Dataset records
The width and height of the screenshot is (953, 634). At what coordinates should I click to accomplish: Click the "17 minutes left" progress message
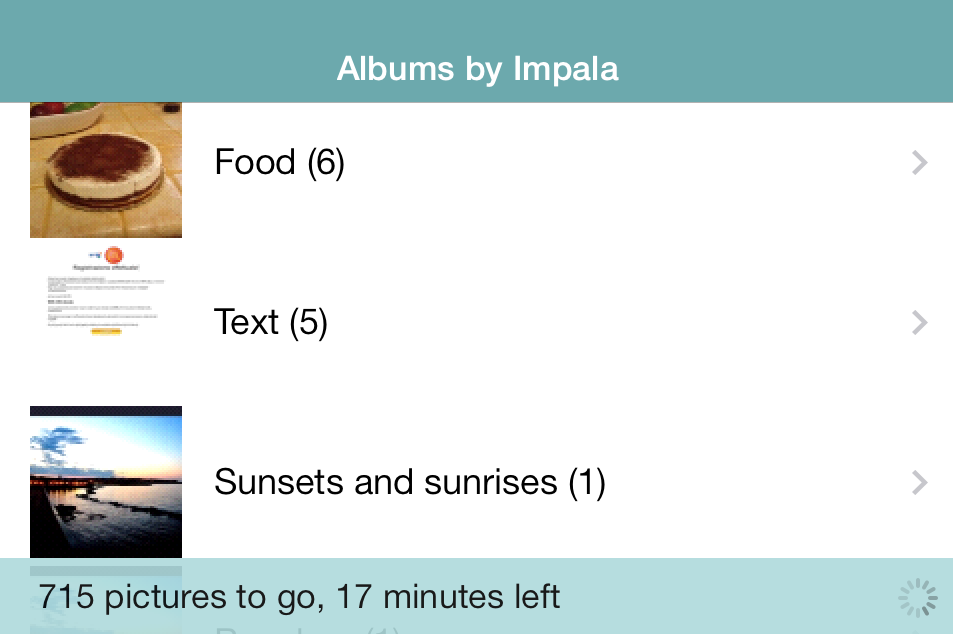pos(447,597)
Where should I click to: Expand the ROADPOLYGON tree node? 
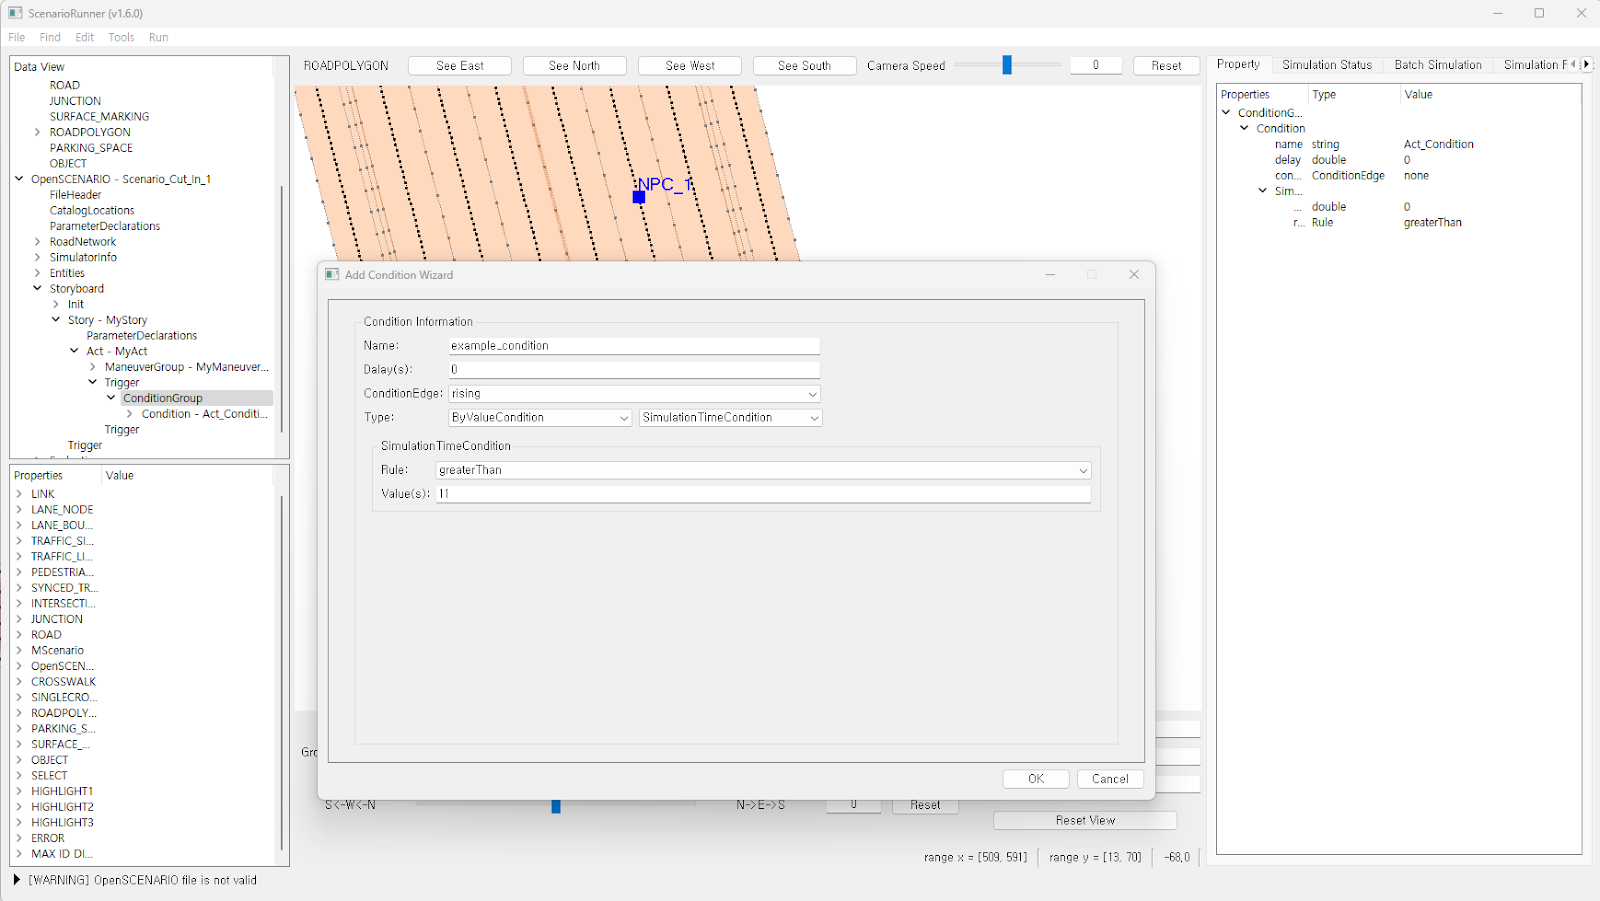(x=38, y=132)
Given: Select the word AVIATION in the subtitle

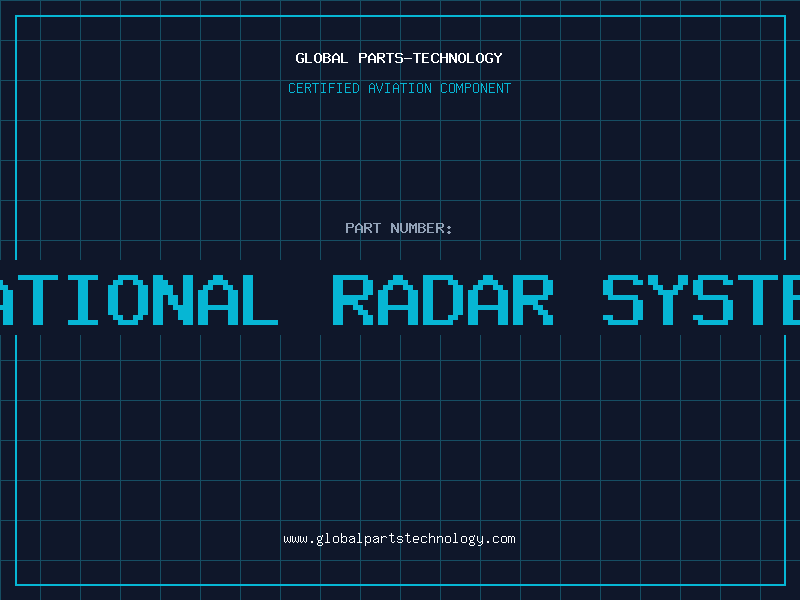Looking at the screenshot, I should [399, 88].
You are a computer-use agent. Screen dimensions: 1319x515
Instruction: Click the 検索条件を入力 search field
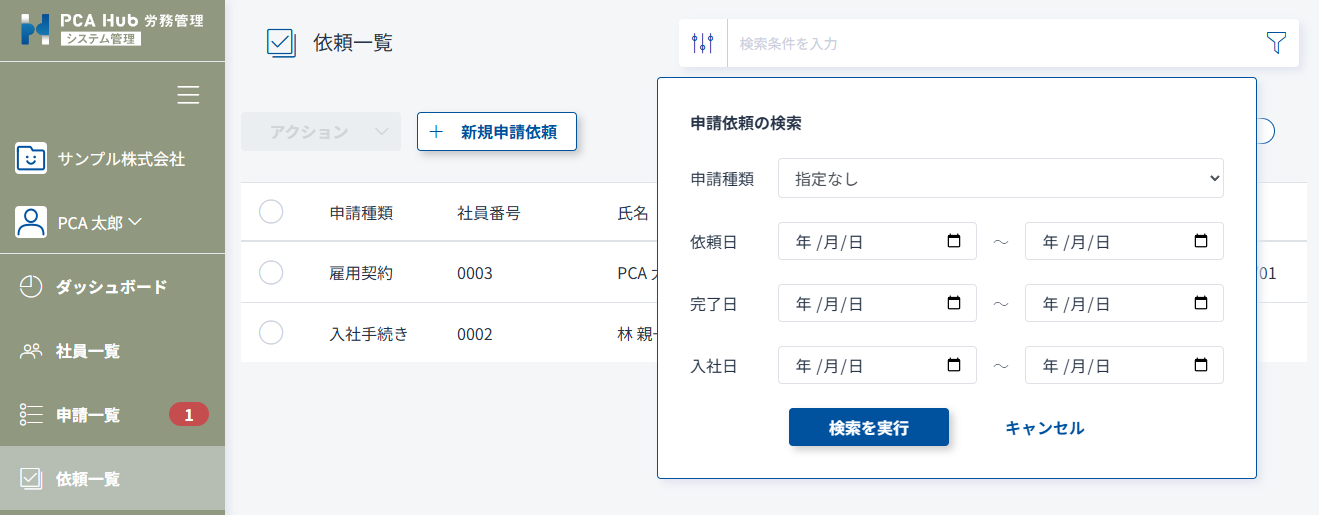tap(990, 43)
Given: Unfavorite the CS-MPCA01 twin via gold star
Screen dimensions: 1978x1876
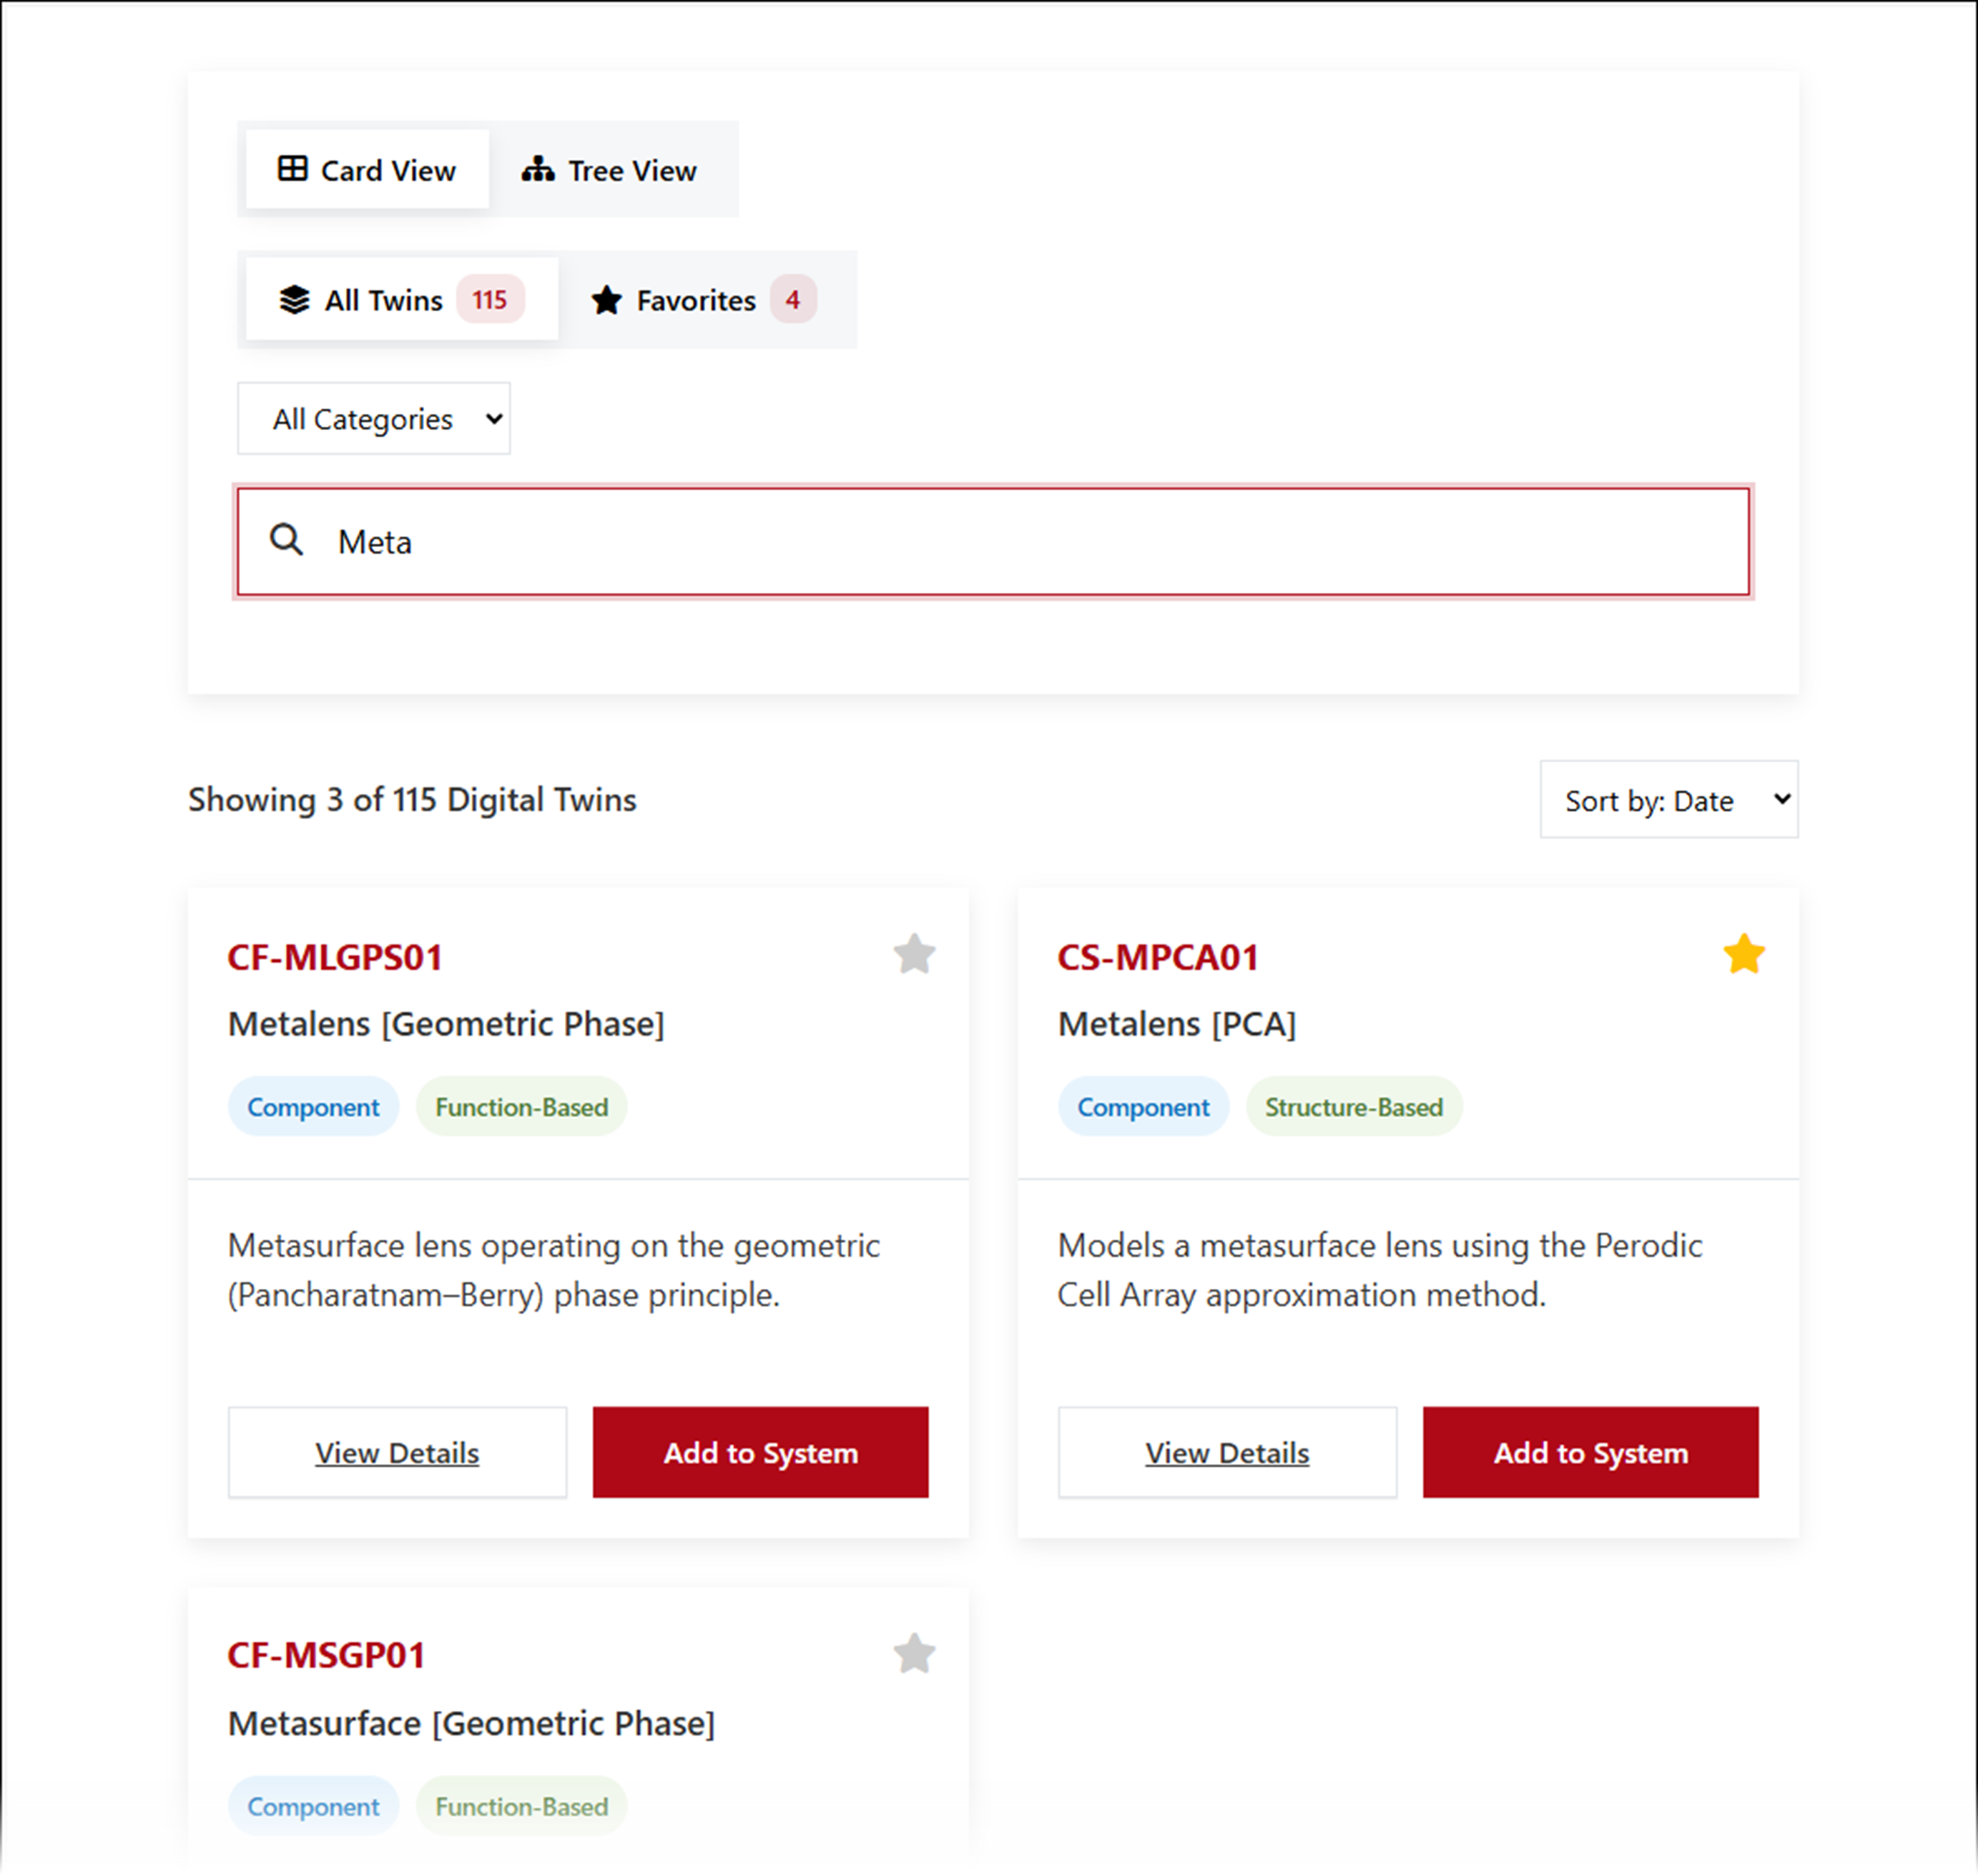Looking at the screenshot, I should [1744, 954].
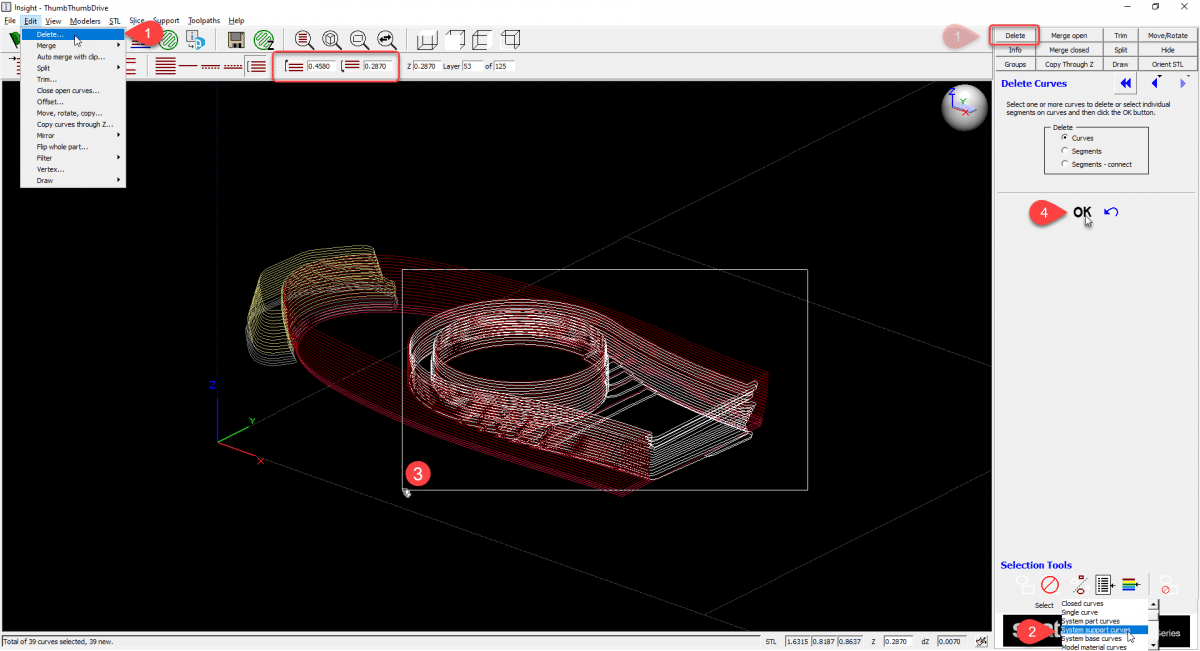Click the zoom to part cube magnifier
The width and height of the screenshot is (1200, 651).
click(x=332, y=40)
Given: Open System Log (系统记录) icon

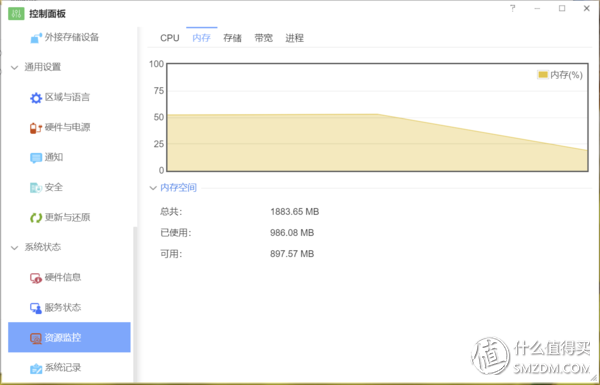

Work to do - Quote the text of every one of the records above word for word, leaving out the pictures.

Complete response -
The width and height of the screenshot is (953, 634). At what coordinates should I click to accomplish: Click the "17 minutes left" progress message
pos(447,597)
Where should I click to: Expand the ROADPOLYGON tree node? 
(x=38, y=132)
Given: Select the word AVIATION in the subtitle

Looking at the screenshot, I should [399, 88].
You are a computer-use agent. Screen dimensions: 1319x515
Instruction: Click the 検索条件を入力 search field
tap(990, 43)
Given: Unfavorite the CS-MPCA01 twin via gold star
Screen dimensions: 1978x1876
Looking at the screenshot, I should [1744, 954].
Click the zoom to part cube magnifier
The width and height of the screenshot is (1200, 651).
click(x=332, y=40)
Given: Open System Log (系统记录) icon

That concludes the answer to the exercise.